Page:Léo - Un divorce, 1866.pdf/450

Cette page a été validée par deux contributeurs.
438
UN DIVORCE

— Où est ma fille ?

— Là-bas avec Claire, dans les noisetiers, répondit madame Grandvaux, s’empressant d’ouvrir la porte qui donnait sur le jardin.

Au moment d’en franchir le seuil :

— Viens donc, dit M. Sargeaz avec un regard étincelant de joie et de tendresse en s’adressant à Dimitri.

Et tandis que, suivi du jeune comte, il s’avançait d’un pas rapide vers l’allée des noisetiers, son oreille cherchait à saisir les sons oubliés de la voix de sa fille. De l’autre côté du mur de feuillage, les deux arrivants entendirent ces paroles, prononcées d’une voix vibrante et ferme :

— Tu le lui dois. On n’accepte pas l’amour d’un homme pendant plus de trois ans pour le congédier après.

Au moment où Mathilde achevait ces mots, elle vit son père devant elle, et, le reconnaissant, elle se jeta dans ses bras, avec un grand cri. Tandis que, se tenant toujours embrassés, ils relevaient la tête pour se regarder l’un l’autre, Dimitri contemplait l’expression de ces deux visages, transfigurés par la joie et par l’amour. C’était un de ces moments où Mathilde devenait belle.
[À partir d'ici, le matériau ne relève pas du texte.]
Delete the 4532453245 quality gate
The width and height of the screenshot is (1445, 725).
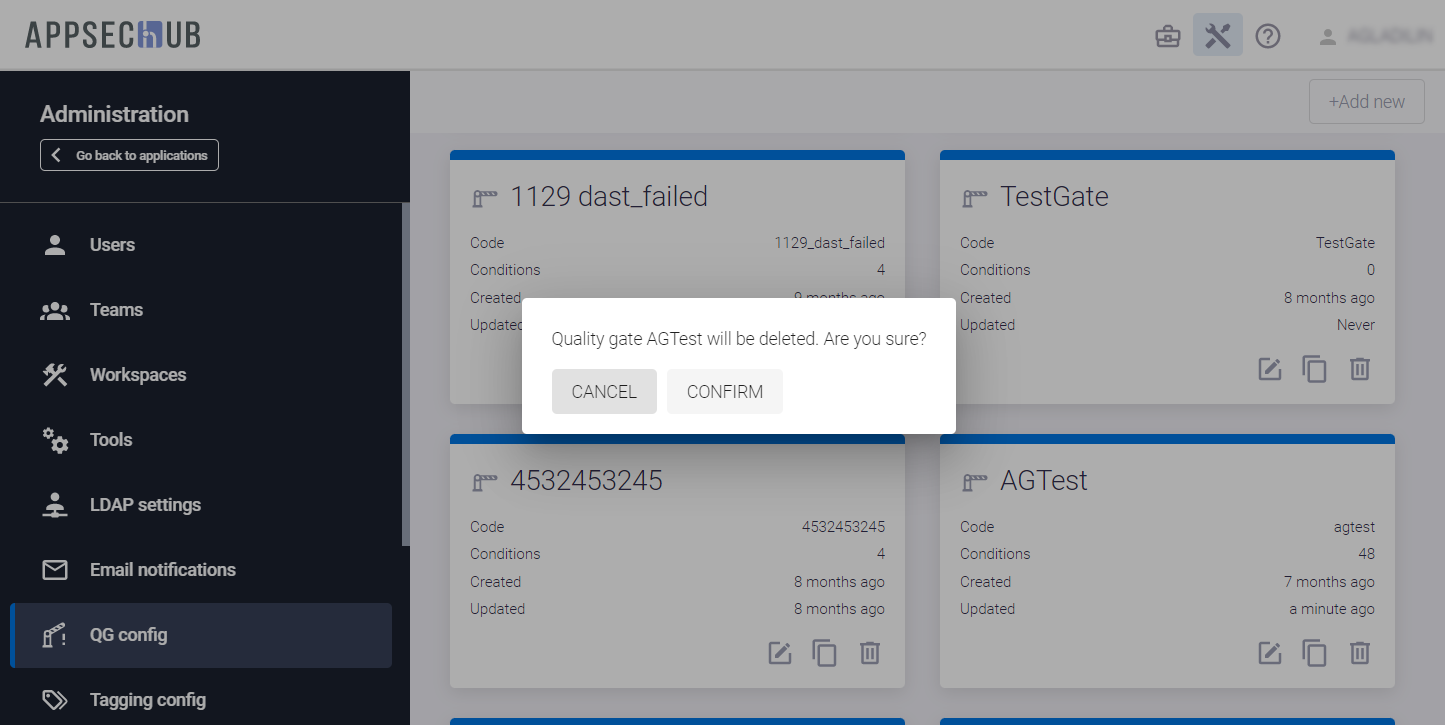point(869,653)
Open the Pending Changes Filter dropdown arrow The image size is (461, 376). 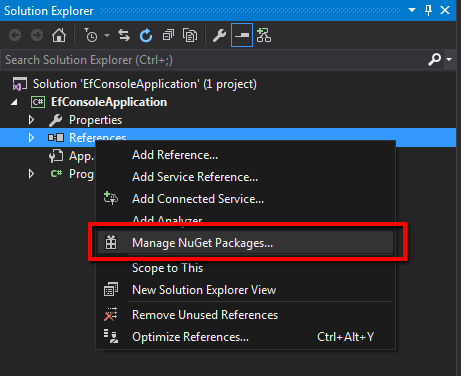(x=107, y=35)
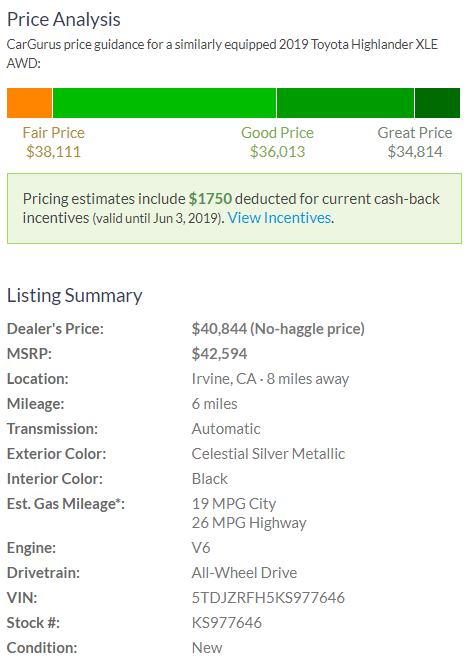Image resolution: width=469 pixels, height=667 pixels.
Task: Click the dark green price bar segment
Action: [438, 103]
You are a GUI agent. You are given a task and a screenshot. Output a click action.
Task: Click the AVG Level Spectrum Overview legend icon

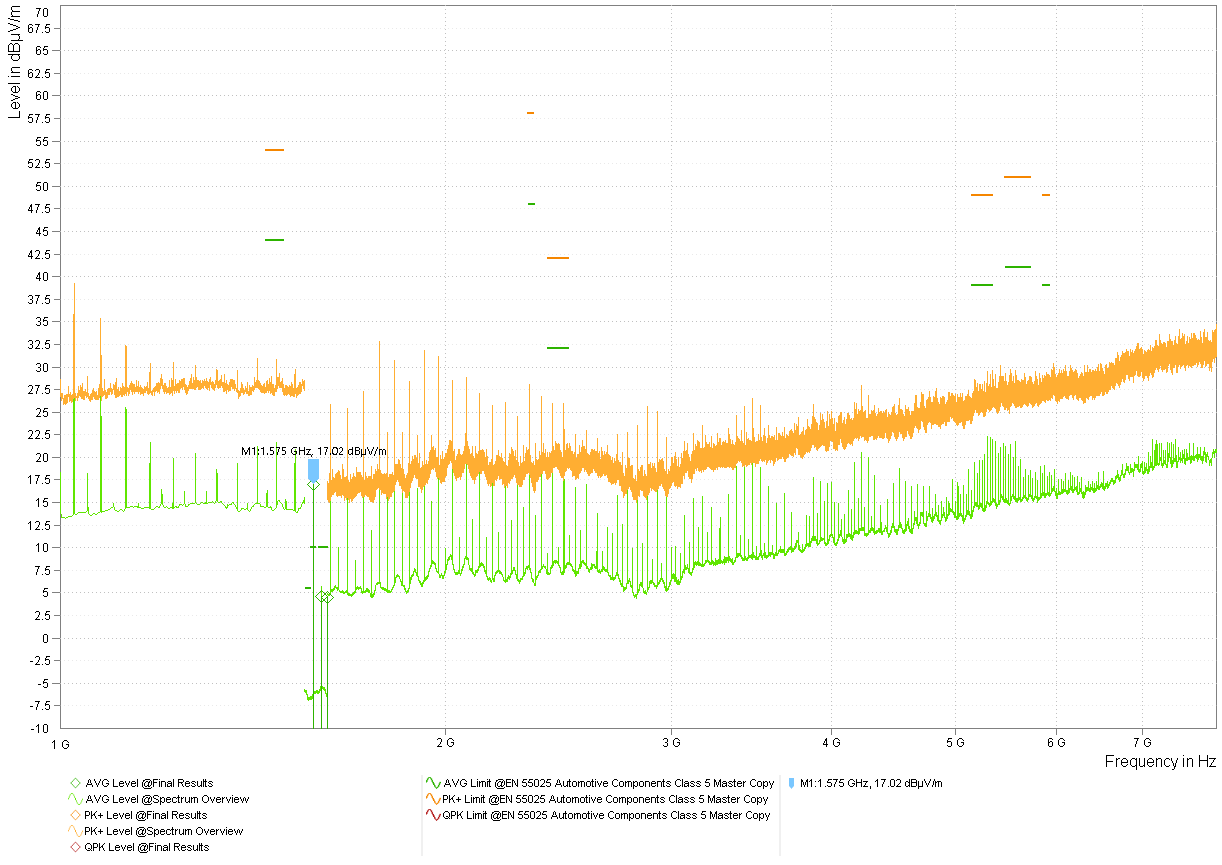click(73, 799)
M. Sargeaz bientôt se souvint de son élève et s’écria :

— Et voici ton autre frère, Mathilde, voici Dimitri !

Mademoiselle Sargeaz enveloppa le jeune homme d’un regard investigateur, quoique bienveillant. Il soutint cet examen avec calme et noblesse. Puis elle lui tendit la main, qu’il baisa.

— C’est la mode russe, dit le père en souriant. Quand vous vous sentirez plus frères, vous vous embrasserez.

Ils revinrent à la maison, et tout le reste de la journée se passa en récits mutuels, où la douleur eut cette part royale qu’elle prend dans nos destinées.